» Work instruction:
Below is a listing; repeat exactly the lines from the one containing "At what coordinates" to the one containing "This screenshot has width=551, height=644.", both included.

» Data supplied:

* * * * *

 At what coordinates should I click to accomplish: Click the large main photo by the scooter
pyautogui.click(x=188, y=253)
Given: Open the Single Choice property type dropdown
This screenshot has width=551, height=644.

* * * * *

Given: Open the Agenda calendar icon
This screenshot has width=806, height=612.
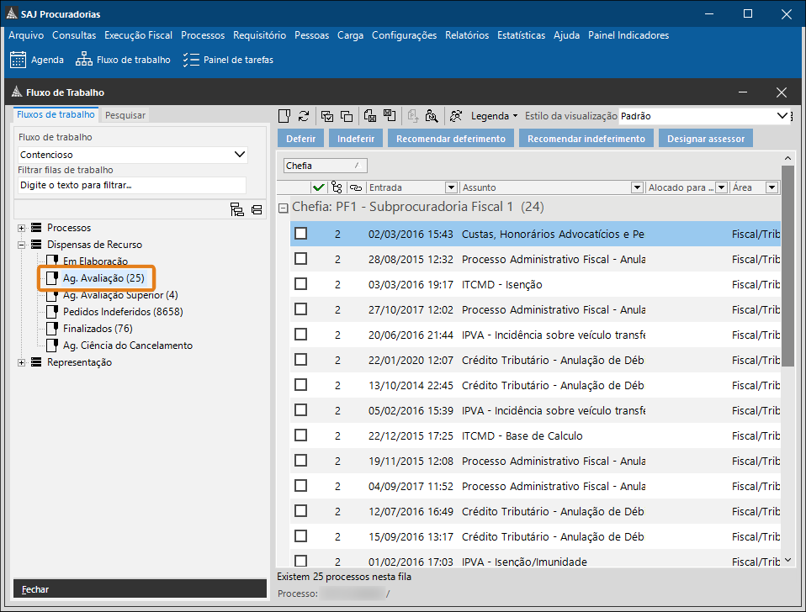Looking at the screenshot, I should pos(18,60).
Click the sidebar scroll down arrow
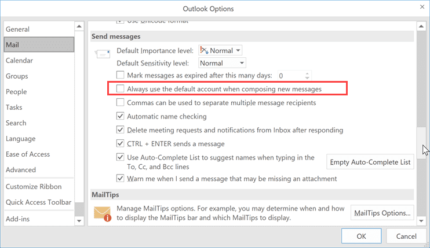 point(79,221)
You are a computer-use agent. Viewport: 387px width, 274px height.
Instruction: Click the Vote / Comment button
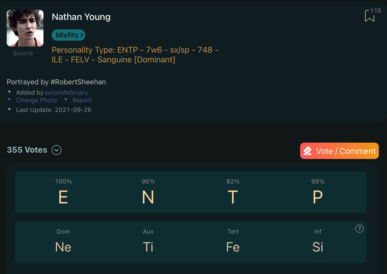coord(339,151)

* * * * *

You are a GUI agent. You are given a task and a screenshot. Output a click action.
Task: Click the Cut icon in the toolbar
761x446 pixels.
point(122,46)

* * * * *

» Answer for the task:
 At what coordinates should I click to accomplish: Click the large main photo by the scooter
pyautogui.click(x=188, y=253)
Given: Open the Single Choice property type dropdown
This screenshot has width=551, height=644.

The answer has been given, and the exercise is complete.